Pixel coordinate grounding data
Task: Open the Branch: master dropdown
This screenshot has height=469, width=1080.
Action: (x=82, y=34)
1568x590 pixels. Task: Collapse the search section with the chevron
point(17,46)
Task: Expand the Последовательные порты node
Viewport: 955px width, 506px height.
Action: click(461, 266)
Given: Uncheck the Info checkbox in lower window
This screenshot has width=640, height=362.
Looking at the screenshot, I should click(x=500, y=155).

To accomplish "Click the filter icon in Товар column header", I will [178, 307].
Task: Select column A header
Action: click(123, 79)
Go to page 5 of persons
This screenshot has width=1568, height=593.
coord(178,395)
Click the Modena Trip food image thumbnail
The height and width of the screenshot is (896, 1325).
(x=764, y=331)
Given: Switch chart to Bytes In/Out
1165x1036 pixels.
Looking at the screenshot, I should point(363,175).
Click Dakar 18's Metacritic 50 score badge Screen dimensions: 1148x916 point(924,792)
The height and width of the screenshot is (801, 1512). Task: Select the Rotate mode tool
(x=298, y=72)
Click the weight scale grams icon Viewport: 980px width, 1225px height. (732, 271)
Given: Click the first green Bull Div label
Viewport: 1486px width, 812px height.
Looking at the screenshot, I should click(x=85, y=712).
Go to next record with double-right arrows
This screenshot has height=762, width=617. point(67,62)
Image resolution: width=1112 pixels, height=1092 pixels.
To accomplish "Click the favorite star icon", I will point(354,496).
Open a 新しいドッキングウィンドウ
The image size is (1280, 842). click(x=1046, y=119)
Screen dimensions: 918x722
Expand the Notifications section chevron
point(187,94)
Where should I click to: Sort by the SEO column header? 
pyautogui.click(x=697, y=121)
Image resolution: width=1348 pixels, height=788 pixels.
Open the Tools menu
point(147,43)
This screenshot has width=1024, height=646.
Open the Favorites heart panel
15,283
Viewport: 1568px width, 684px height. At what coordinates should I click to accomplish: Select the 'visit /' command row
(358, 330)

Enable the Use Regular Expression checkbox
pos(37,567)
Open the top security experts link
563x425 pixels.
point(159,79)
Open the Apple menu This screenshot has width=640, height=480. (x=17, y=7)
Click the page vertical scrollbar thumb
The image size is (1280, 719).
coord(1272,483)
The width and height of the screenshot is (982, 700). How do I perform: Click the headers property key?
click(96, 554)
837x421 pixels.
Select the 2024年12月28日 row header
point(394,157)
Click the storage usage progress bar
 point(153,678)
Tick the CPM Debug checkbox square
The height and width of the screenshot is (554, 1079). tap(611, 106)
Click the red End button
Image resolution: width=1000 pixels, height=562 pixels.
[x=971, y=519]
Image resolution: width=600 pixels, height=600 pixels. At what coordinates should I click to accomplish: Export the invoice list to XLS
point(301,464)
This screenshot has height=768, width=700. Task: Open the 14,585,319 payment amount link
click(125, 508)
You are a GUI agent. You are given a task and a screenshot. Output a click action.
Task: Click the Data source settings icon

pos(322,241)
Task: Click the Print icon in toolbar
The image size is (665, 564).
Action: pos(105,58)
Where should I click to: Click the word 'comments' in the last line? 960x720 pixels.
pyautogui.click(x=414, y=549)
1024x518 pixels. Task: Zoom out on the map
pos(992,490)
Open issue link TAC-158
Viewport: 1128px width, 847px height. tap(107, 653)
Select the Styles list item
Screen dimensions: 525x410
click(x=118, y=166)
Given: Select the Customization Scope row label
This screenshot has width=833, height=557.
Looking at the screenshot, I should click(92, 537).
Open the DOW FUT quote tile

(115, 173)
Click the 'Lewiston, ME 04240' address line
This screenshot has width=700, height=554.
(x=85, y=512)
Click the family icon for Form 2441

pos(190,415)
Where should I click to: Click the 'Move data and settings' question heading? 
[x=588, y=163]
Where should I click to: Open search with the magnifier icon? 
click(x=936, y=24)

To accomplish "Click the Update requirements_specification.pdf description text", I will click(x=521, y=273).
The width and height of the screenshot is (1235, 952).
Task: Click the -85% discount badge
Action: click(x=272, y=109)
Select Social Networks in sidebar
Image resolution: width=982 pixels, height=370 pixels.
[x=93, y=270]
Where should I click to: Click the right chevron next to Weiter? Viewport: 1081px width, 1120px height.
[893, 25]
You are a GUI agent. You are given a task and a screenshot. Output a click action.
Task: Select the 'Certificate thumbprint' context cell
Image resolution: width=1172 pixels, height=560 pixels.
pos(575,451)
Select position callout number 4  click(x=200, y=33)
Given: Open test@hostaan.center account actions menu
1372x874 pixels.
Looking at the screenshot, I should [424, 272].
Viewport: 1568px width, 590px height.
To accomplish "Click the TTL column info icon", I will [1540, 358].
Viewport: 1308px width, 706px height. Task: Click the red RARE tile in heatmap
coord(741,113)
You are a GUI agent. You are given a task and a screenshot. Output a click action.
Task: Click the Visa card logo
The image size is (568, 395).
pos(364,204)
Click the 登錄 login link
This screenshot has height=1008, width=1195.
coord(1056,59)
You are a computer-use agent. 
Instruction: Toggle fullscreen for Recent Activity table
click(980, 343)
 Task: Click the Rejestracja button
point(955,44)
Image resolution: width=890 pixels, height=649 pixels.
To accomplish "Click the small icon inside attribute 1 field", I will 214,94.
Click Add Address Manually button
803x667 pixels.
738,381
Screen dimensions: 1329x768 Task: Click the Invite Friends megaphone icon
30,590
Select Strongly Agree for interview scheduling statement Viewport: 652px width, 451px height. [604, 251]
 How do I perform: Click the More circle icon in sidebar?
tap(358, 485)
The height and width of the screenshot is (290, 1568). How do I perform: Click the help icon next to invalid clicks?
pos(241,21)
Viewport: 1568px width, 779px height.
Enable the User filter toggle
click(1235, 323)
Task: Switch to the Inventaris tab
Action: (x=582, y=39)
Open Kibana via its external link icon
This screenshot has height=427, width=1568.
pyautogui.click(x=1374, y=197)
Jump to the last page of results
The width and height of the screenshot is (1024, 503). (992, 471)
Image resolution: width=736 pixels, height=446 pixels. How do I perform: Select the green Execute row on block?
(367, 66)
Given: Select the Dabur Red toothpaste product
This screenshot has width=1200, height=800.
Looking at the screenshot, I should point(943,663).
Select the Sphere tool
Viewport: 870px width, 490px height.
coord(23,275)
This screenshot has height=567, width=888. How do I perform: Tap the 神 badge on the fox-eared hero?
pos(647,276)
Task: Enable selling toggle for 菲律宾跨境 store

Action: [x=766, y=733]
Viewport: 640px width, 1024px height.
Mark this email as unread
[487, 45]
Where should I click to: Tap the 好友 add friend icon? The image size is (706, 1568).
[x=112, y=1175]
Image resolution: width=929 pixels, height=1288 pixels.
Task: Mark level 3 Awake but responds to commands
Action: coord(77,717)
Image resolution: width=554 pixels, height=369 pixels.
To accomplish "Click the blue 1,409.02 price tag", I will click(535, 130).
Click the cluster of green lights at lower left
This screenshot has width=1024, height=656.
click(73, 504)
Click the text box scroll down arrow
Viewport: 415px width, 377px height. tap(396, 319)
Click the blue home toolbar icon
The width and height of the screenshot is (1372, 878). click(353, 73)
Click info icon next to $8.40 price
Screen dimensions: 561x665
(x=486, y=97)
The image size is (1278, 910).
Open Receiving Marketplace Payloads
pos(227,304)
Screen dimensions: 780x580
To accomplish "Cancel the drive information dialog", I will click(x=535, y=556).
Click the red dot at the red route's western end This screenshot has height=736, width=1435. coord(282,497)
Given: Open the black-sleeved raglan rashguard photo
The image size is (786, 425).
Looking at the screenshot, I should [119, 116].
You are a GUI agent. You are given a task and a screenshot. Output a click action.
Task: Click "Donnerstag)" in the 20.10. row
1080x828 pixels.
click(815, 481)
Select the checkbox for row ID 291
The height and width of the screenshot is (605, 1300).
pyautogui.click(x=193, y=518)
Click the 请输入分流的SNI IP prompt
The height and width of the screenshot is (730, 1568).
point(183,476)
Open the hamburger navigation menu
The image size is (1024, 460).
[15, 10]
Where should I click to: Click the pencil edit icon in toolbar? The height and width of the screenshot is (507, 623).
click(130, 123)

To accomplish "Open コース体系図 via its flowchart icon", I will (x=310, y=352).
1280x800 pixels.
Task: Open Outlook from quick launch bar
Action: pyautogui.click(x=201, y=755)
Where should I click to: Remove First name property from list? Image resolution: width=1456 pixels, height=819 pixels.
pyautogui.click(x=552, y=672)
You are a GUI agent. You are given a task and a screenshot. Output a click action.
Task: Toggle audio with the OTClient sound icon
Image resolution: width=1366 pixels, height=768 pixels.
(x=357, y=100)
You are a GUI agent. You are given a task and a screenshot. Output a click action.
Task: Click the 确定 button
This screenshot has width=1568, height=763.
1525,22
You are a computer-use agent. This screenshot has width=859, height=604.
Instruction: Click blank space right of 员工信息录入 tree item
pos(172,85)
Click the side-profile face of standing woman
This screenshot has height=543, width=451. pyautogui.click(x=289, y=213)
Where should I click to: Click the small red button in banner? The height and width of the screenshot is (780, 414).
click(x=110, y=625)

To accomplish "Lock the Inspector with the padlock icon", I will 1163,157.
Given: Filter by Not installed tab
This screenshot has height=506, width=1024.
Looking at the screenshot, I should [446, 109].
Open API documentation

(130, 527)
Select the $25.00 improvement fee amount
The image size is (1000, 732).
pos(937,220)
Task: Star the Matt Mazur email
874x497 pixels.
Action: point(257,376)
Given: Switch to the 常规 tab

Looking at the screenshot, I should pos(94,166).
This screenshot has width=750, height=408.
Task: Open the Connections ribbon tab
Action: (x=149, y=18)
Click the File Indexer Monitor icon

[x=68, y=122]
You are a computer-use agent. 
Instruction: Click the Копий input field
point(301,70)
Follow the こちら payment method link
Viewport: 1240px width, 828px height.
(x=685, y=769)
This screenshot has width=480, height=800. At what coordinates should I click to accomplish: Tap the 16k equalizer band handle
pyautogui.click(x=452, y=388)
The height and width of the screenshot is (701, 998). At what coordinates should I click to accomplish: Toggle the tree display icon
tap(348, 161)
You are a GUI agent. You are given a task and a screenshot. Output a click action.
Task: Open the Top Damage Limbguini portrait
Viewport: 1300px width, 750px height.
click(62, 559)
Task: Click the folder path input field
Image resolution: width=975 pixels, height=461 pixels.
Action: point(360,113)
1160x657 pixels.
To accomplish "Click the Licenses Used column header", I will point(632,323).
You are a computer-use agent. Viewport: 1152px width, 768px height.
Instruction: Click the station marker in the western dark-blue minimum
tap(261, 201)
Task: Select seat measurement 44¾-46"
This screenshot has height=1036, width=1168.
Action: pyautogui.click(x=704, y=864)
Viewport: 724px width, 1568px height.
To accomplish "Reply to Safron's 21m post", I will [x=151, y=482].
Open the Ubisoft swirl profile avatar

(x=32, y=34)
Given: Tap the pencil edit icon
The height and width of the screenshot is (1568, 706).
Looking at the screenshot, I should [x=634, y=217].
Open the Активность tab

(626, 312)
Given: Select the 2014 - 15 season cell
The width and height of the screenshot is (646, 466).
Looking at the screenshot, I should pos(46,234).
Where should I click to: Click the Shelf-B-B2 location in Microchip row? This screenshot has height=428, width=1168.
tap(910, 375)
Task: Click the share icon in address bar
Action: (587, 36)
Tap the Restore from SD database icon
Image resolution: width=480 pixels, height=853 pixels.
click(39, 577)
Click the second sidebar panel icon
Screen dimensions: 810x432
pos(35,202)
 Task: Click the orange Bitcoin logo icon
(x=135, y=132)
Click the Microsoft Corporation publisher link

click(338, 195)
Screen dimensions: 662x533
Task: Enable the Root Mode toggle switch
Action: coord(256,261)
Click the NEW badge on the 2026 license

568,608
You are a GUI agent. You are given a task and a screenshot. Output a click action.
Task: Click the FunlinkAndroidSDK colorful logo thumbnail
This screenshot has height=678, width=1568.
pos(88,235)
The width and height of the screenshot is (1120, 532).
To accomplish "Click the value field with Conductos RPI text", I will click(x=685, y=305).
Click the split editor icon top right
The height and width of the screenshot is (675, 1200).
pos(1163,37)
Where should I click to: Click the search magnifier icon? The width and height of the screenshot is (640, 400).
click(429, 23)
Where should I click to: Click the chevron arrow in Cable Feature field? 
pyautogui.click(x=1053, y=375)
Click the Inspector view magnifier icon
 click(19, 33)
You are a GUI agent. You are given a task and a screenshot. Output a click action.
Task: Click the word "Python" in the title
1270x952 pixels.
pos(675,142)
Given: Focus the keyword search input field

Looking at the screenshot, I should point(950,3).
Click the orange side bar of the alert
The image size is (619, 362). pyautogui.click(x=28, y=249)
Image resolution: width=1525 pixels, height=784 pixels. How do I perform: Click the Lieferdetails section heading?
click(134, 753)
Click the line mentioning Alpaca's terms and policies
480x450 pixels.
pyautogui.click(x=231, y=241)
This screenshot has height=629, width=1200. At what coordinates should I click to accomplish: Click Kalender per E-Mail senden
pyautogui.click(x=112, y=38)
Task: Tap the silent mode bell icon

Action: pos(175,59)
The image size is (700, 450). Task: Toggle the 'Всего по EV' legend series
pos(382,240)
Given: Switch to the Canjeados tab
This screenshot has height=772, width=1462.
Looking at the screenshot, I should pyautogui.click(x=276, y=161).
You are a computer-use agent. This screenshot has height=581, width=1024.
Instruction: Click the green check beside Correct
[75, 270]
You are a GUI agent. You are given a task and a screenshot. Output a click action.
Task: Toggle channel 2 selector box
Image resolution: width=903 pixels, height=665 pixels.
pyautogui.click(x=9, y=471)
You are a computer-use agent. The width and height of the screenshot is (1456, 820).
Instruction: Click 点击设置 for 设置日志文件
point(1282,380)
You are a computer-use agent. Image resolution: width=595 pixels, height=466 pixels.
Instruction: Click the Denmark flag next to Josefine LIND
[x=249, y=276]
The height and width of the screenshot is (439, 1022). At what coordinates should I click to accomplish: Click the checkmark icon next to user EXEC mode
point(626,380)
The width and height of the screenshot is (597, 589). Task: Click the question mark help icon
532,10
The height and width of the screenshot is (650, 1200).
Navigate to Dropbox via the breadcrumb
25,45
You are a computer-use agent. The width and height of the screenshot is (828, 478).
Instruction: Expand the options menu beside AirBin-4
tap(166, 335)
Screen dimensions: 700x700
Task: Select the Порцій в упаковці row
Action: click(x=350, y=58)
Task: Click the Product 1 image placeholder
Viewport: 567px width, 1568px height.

▶ **Work item**: Look above for the line holding "Given: Uncheck the", then set down exactly that line and every line after it up to and including the line holding "Image resolution: width=1112", with nothing else.

▶ **Answer space**:
Given: Uncheck the Info checkbox in lower window
This screenshot has width=640, height=362.
Looking at the screenshot, I should click(x=500, y=155).

To accomplish "Click the filter icon in Товар column header", I will [178, 307].
Task: Select column A header
Action: click(123, 79)
Go to page 5 of persons
This screenshot has width=1568, height=593.
coord(178,395)
Click the Modena Trip food image thumbnail
The height and width of the screenshot is (896, 1325).
(x=764, y=331)
Given: Switch chart to Bytes In/Out
1165x1036 pixels.
Looking at the screenshot, I should point(363,175).
Click Dakar 18's Metacritic 50 score badge Screen dimensions: 1148x916 point(924,792)
The height and width of the screenshot is (801, 1512). Task: Select the Rotate mode tool
(x=298, y=72)
Click the weight scale grams icon Viewport: 980px width, 1225px height. (732, 271)
Given: Click the first green Bull Div label
Viewport: 1486px width, 812px height.
Looking at the screenshot, I should click(x=85, y=712).
Go to next record with double-right arrows
This screenshot has height=762, width=617. point(67,62)
Image resolution: width=1112 pixels, height=1092 pixels.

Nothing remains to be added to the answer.